Records for locating words and elements
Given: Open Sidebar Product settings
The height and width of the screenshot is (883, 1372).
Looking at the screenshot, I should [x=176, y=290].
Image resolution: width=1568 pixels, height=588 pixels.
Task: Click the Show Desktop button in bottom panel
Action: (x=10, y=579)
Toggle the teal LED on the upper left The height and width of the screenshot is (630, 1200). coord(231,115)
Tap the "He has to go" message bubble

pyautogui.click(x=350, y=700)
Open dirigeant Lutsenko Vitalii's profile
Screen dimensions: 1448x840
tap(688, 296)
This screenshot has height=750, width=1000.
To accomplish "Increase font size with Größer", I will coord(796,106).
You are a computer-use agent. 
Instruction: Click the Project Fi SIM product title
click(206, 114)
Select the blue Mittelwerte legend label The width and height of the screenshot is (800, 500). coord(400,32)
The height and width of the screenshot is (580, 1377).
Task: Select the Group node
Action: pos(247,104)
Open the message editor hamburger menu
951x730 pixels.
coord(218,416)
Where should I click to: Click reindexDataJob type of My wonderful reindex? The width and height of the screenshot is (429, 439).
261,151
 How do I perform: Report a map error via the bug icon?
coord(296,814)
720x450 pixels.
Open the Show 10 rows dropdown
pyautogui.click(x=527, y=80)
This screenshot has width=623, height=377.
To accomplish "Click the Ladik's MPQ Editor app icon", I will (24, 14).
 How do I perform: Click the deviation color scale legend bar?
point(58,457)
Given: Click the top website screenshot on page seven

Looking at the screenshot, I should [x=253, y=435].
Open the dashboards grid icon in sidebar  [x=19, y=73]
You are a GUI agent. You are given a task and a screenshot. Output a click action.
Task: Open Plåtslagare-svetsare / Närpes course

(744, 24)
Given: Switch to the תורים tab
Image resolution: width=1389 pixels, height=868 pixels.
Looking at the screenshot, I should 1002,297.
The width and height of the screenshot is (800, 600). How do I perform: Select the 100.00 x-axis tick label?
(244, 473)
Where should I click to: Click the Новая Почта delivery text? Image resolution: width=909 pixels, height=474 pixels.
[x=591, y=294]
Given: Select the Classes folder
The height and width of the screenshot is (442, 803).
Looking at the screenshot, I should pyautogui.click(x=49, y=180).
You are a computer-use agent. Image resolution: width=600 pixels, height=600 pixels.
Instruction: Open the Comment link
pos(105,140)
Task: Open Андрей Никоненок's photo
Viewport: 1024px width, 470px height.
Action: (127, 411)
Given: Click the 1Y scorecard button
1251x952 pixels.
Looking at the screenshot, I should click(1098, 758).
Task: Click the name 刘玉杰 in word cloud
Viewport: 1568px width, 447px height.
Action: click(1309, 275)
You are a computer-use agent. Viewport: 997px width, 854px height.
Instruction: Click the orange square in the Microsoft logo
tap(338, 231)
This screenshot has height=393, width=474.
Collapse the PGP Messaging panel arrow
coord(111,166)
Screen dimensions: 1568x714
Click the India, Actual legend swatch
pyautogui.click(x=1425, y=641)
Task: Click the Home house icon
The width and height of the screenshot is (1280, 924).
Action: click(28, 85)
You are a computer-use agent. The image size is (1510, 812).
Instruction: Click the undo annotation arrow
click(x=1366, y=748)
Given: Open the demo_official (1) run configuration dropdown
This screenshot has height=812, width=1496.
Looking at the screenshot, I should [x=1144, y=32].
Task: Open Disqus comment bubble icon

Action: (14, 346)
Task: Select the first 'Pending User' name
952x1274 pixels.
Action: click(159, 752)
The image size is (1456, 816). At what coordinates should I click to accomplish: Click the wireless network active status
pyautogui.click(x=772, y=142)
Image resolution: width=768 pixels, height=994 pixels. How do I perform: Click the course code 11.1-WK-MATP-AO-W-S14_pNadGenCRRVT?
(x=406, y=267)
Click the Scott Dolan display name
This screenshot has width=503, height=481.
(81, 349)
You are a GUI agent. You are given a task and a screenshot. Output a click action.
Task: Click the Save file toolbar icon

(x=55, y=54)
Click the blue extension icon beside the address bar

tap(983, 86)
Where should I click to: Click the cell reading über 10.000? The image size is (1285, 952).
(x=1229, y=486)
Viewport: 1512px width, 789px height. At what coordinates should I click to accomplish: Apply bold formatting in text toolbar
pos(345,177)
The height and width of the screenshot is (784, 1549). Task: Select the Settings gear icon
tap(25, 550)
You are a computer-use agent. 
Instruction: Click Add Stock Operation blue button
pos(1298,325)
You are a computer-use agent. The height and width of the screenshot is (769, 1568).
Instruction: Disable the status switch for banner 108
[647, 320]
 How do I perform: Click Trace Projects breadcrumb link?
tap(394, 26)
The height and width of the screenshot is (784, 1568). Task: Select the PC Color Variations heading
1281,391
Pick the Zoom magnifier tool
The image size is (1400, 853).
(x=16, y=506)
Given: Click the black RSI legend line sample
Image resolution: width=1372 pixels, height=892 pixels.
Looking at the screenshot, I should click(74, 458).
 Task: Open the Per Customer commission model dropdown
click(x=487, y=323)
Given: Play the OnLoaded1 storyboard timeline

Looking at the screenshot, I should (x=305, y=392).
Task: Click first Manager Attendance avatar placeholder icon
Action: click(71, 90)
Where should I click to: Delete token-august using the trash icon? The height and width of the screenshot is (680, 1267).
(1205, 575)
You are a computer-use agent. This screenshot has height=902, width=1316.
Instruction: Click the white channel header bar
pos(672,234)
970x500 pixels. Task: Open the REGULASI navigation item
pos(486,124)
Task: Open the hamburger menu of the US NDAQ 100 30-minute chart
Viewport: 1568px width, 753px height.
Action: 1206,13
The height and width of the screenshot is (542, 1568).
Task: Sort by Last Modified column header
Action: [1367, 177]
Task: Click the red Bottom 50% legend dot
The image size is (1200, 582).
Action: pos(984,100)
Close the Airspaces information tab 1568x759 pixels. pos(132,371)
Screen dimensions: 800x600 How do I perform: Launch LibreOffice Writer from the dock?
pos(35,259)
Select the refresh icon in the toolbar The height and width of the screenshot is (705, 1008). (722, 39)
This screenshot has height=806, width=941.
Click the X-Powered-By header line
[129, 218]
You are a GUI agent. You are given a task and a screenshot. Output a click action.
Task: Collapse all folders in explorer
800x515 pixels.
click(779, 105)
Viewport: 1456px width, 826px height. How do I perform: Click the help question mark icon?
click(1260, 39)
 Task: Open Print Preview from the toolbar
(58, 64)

Task statement>
From the data above, pull out every line that contains the string "label" and copy each one unchanged.

Worked answer>
Select the blue Mittelwerte legend label The width and height of the screenshot is (800, 500). coord(400,32)
The width and height of the screenshot is (800, 600). How do I perform: Select the 100.00 x-axis tick label?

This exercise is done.